Manifold
Manifold is a framework designed to streamline the process of generating and managing data infrastructures in Google BigQuery using Terraform. By leveraging Manifold, teams can efficiently create complex views that join dimensional data with multiple metrics tables, enabling more dynamic data interactions and fewer sandcastles.
Philosophy
At the heart of Manifold, our philosophy is to simplify the complexity inherent in managing large-scale data architectures. We aim to provide a tool that not only facilitates the easy setup of data structures but also adheres to best practices in scalability, maintainability, and performance. Manifold is built for data engineers, by data engineers, ensuring that the nuances and common challenges in data management are well-addressed.
Features
- Unified Data Modeling: Manifold introduces a standardized way to model dimensions and metrics, ensuring consistency and reliability in data reporting and analysis.
- Scalability: Designed to handle large volumes of data, supporting a variety of data types and structures.
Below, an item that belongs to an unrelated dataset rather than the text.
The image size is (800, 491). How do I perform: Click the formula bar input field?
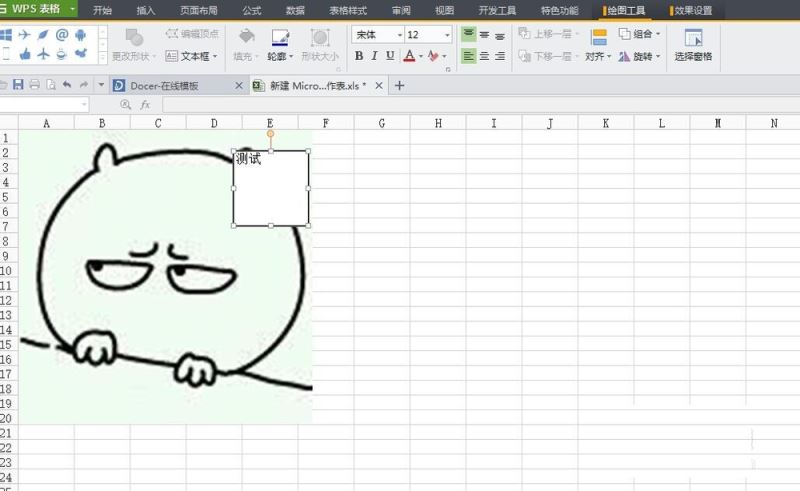[481, 105]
- Flexibility: Easily adapt to different kinds of metric groupings such as by device type (e.g., desktop, tablet, mobile) with identical metric structures beneath these segmentations.
Getting Started
Prerequisites
- Ruby
- Terraform
- Google Cloud SDK (gcloud)
Installation
-
Install the Manifold Gem:
manifold
is distributed as a Ruby gem. To install it, run:
gem install manifold
-
Setup Terraform: Ensure that Terraform is installed and configured to interact with your Google Cloud Platform account.
-
Configure Your Environment: Set up your environment variables and credentials to access Google BigQuery and other necessary services.
Usage
- Initialize a New Umbrella Project
Set up a new umbrella project directory with the necessary structure for managing multiple data projects.
manifold init <project_name>
- Add a New Data Project
Add a new data project under the umbrella. This setup includes creating a directory for the data project and initializing with a template manifold.yml
file.
cd <project_name>
manifold add <data_project_name>
- Generate BigQuery Resource Definitions
After you fill out the manifold.yml file, this command generates the necessary BigQuery schema files based on the specified dimensions and metrics.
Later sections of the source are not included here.